Reflection & Learnings

This project represented a significant evolution in my exploration of AI for creative filmmaking. The rapid pace of AI development during the project period—including the release of AnimateDiff—created both challenges and opportunities that shaped the final outcome in ways I couldn't have anticipated at the outset.

What Worked Well

  • Character Consistency Approach: The combination of LoRA training and IP adapter proved extremely effective at maintaining character consistency across shots
  • Real-World Integration: The physical filming techniques (laser tracking, acrylic props, projection for eye reflections) created a more convincing blend of real and AI elements
  • Workflow Flexibility: The node-based ComfyUI approach allowed for rapid adaptation when AnimateDiff was released, significantly improving the final result

Challenges & Solutions

  • Crew Management: The project had a larger crew than technically necessary, which created coordination challenges. In the future, a smaller team might be more efficient for this type of technically specialized work
  • Evolving Technology: The release of AnimateDiff during production required quickly learning and integrating new technology. The flexibility of ComfyUI made this adaptation possible
  • Artistic Direction: While I had originally envisioned a demon-like character, the AI training resulted in more of an anime-style girl.

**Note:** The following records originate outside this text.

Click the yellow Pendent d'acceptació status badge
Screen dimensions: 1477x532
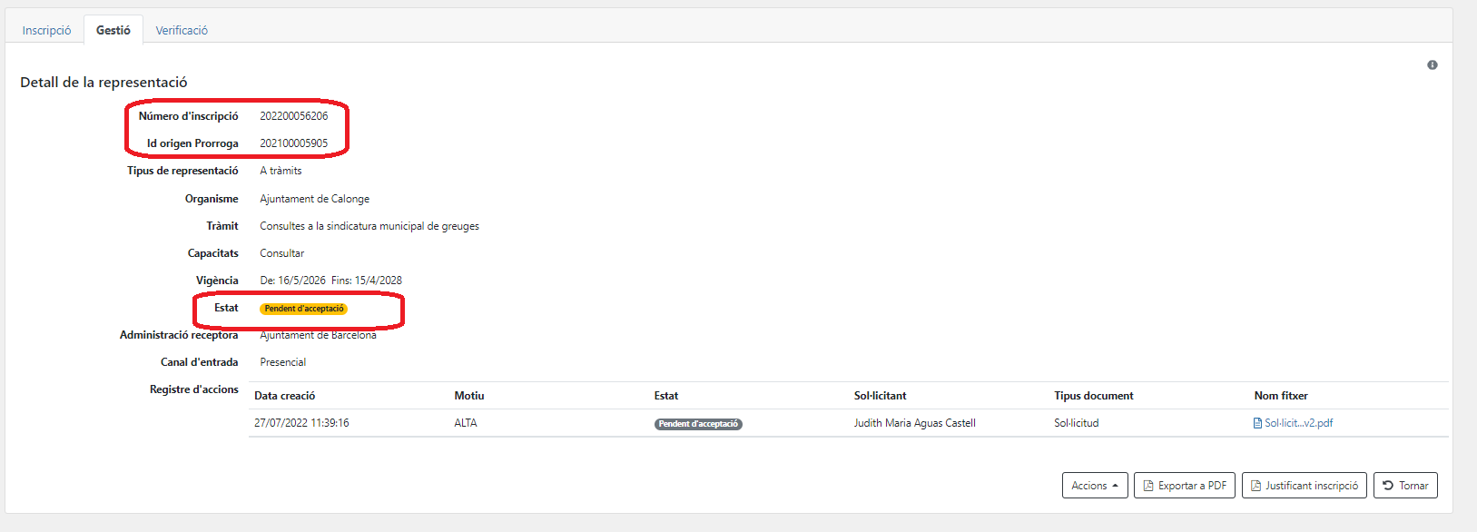click(x=304, y=309)
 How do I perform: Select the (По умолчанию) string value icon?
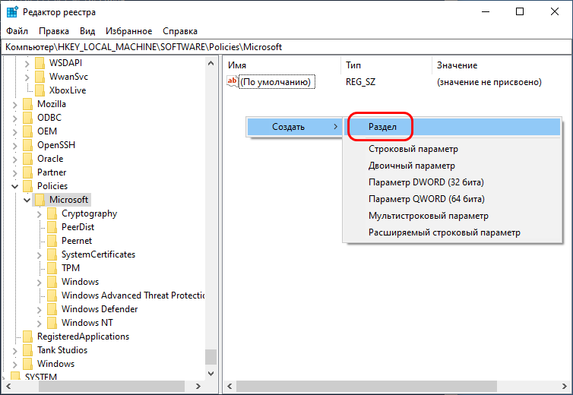coord(232,81)

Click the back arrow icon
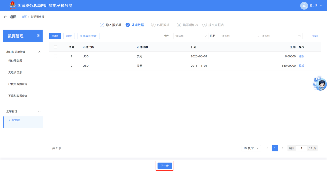click(x=5, y=17)
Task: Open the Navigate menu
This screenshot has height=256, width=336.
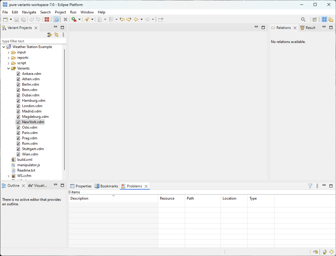Action: tap(29, 12)
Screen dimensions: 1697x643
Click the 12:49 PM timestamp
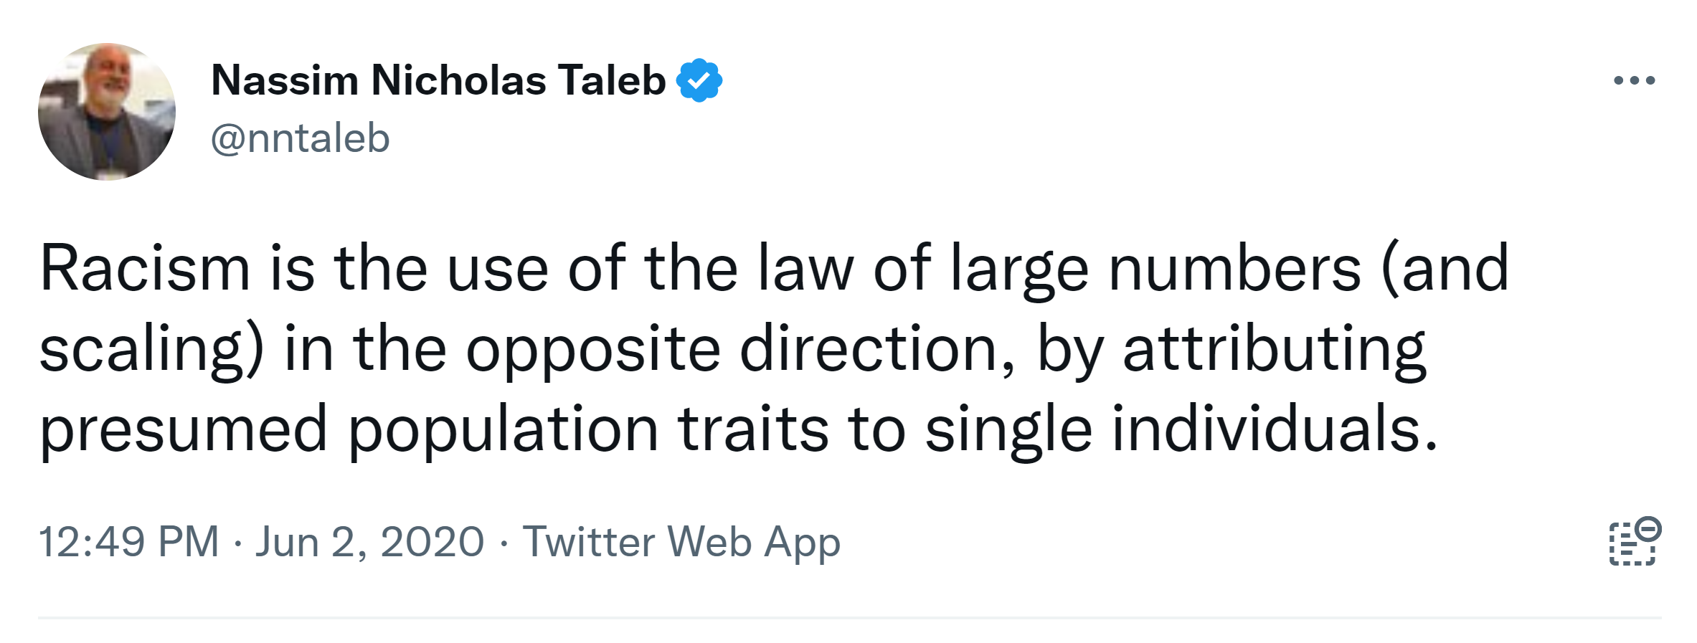coord(128,541)
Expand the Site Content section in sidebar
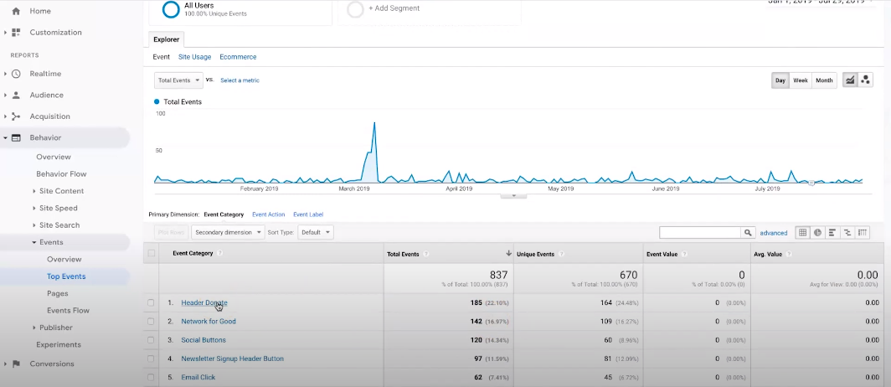Screen dimensions: 891x387 click(61, 191)
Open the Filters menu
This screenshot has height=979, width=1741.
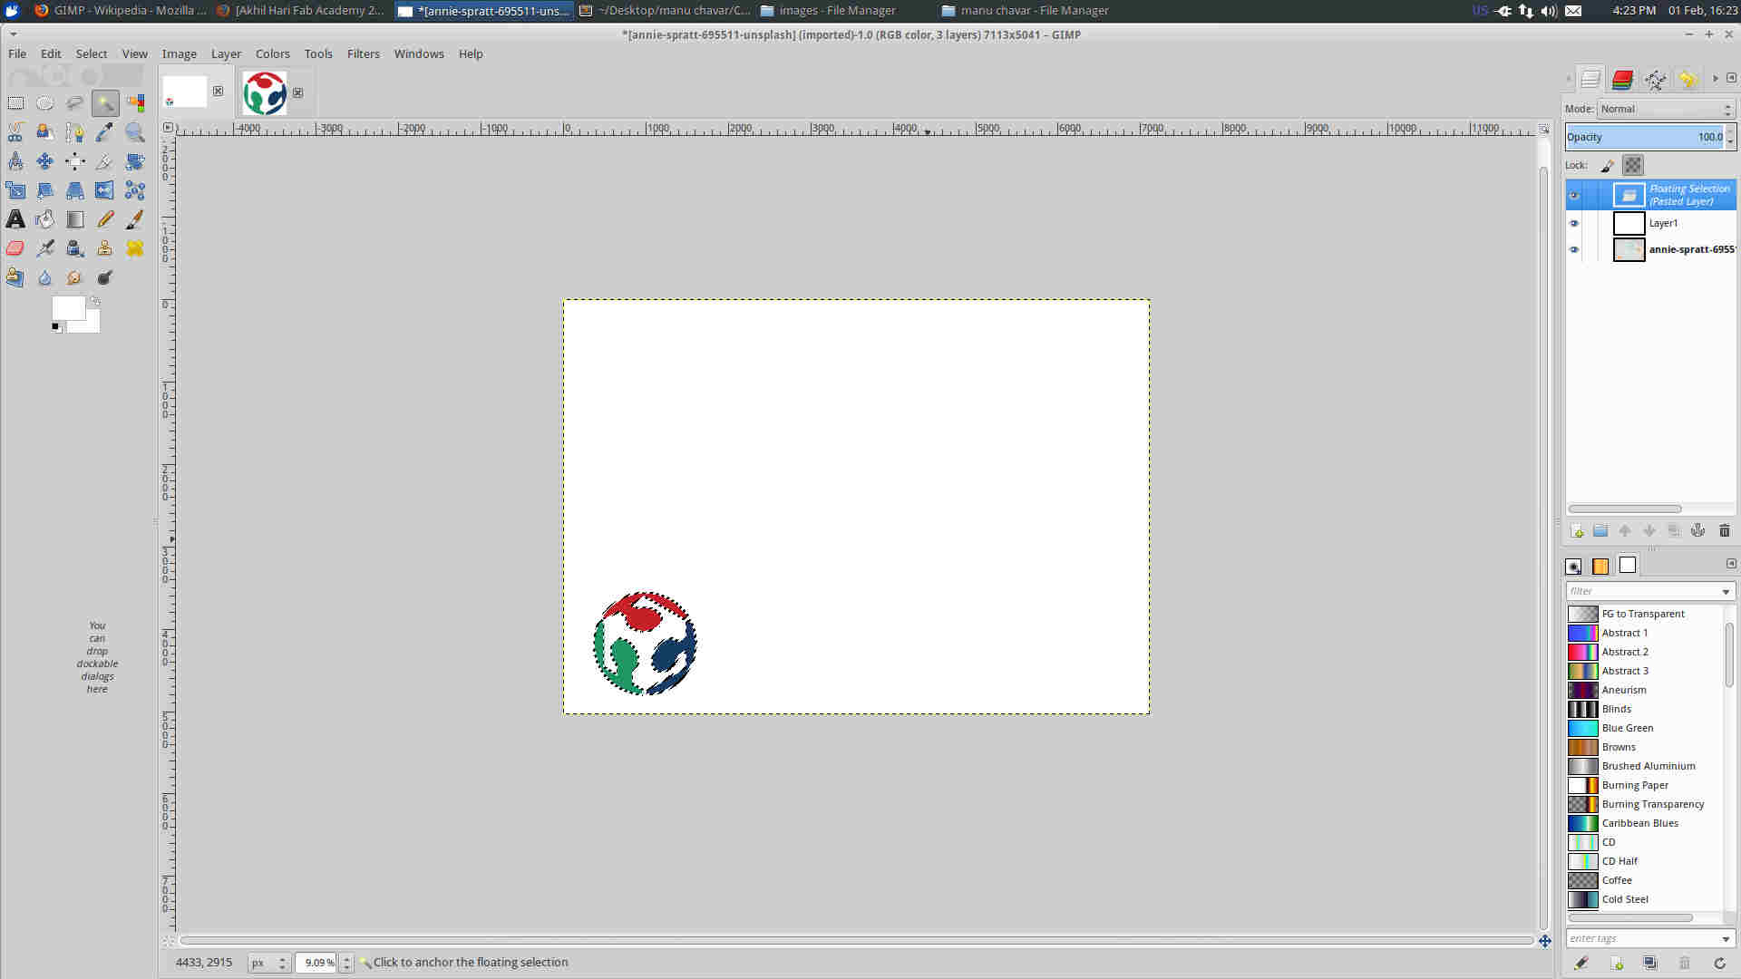click(x=363, y=53)
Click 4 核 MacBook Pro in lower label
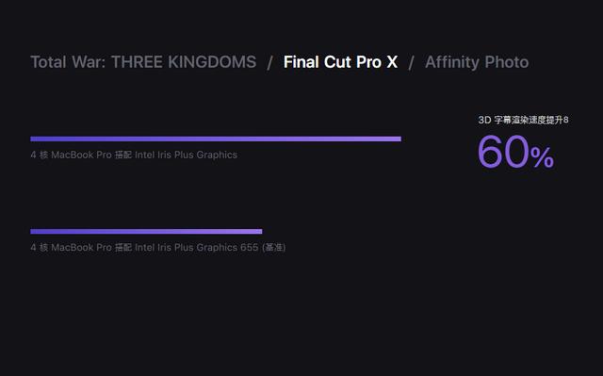603x376 pixels. point(71,247)
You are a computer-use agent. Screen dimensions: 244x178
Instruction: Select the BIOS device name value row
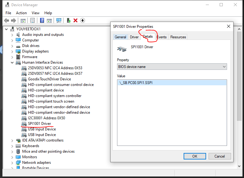click(172, 83)
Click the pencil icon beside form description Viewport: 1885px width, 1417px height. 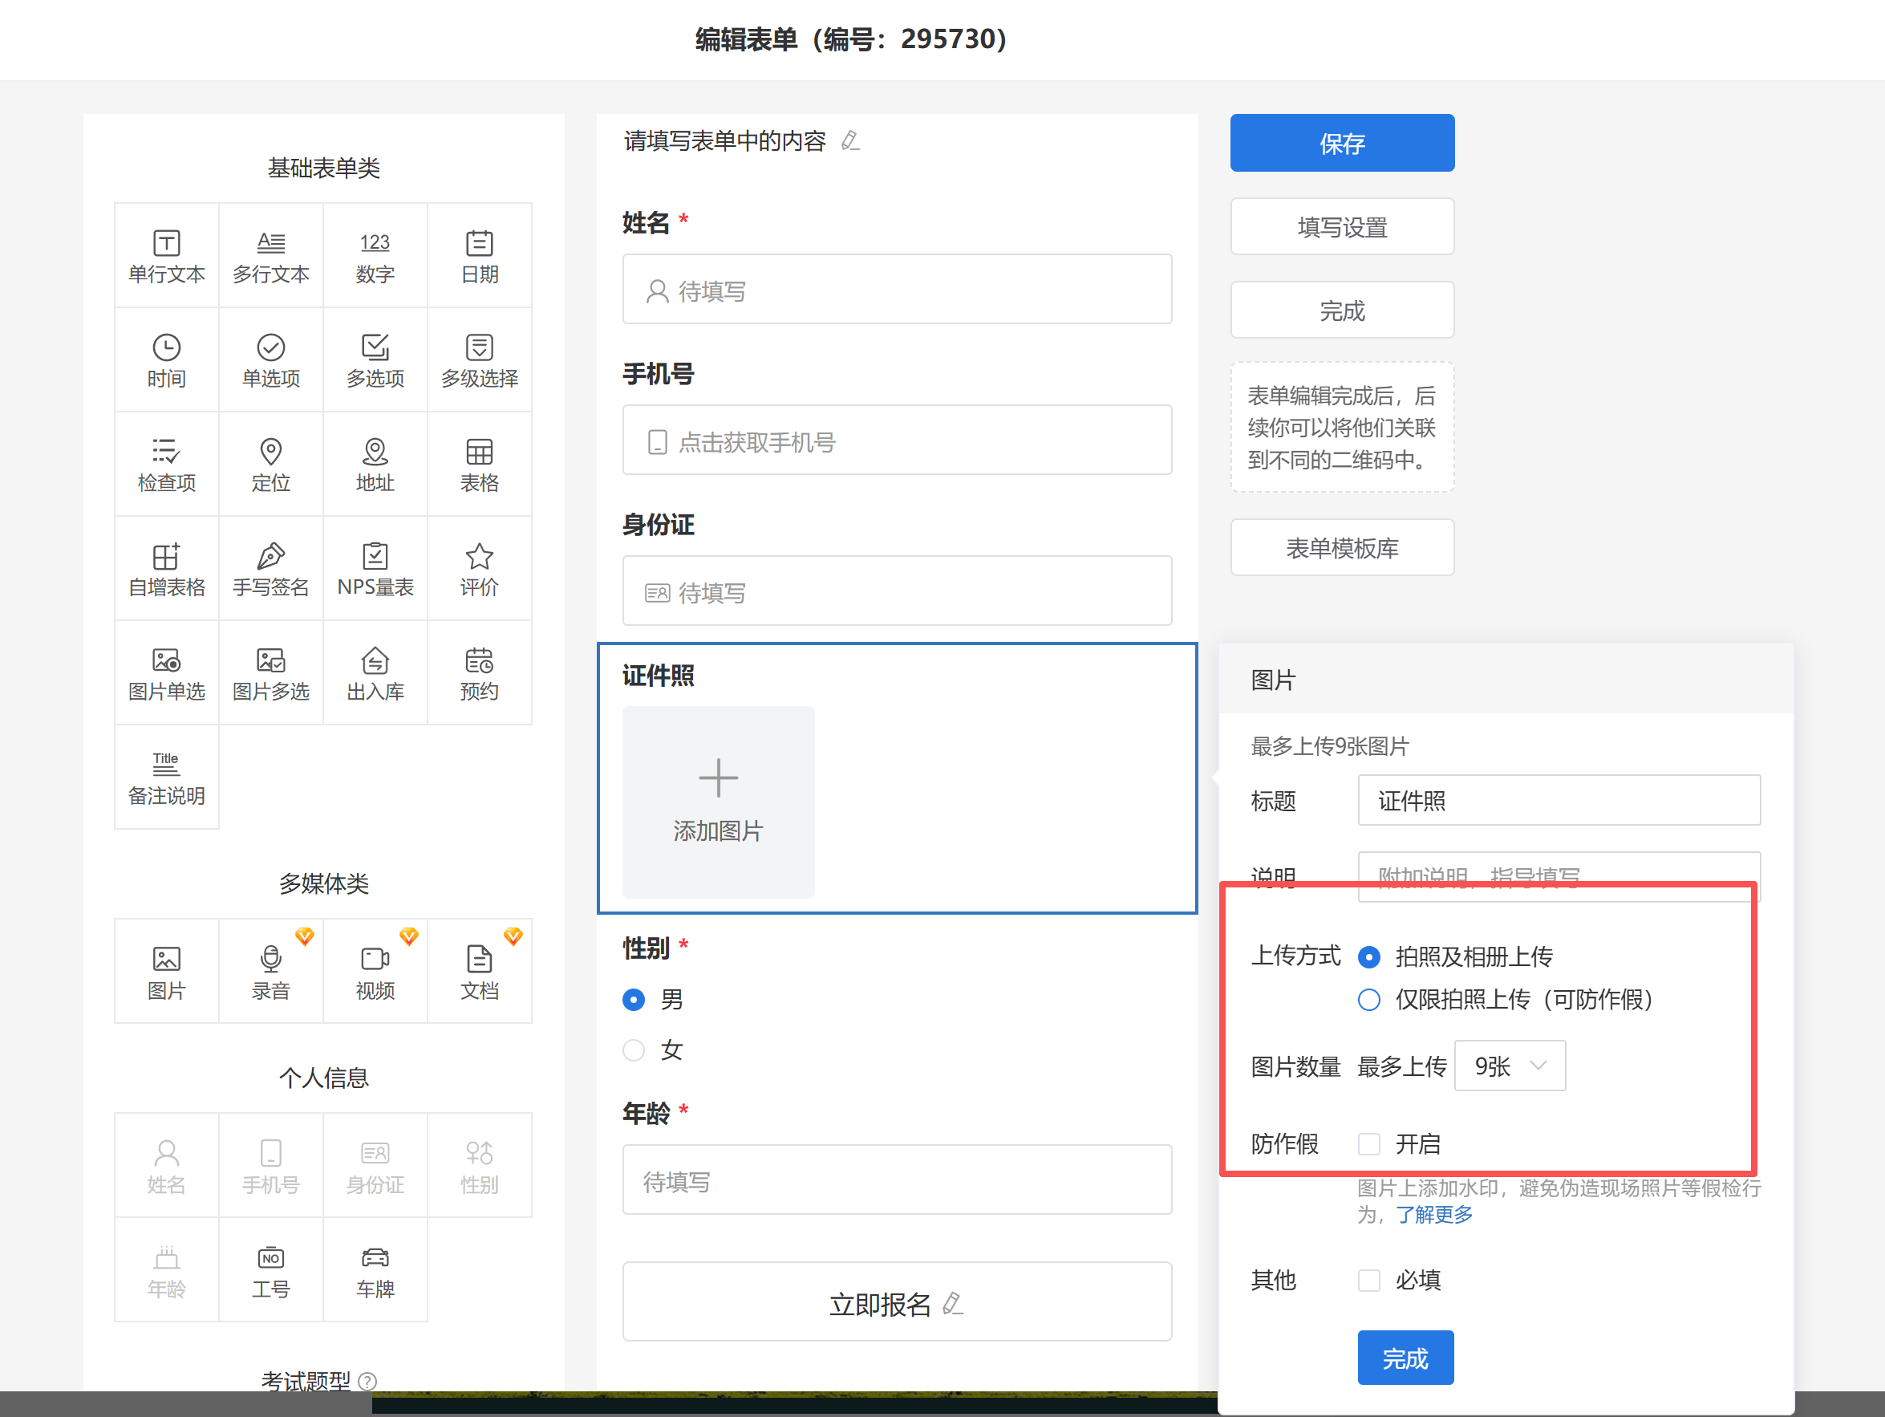(850, 141)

I adapted the story to work with this aesthetic rather than fighting against the AI's tendencies

Future Applications

  • Performance-Based Character Creation: This technique could lead to a new approach to CG character creation that maintains the actor's performance without traditional mocap
  • Cost-Effective Production: Using rented GPU resources proved to be significantly more cost-effective than traditional animation approaches while maintaining quality
  • AI/Human Collaboration: The most successful elements came from finding the right balance between human creative direction and AI generation capabilities

Personal Takeaway

This project reinforced my belief that the most powerful applications of AI in creative fields come not from replacing traditional techniques, but from creating new workflows that combine the best of both worlds. By using AI to handle the labor-intensive aspects of animation while preserving the human performance at its core, we can create expressive characters with unprecedented efficiency. The positive reception from industry professionals, particularly regarding the character consistency techniques, validates this approach and suggests exciting possibilities for the future of filmmaking.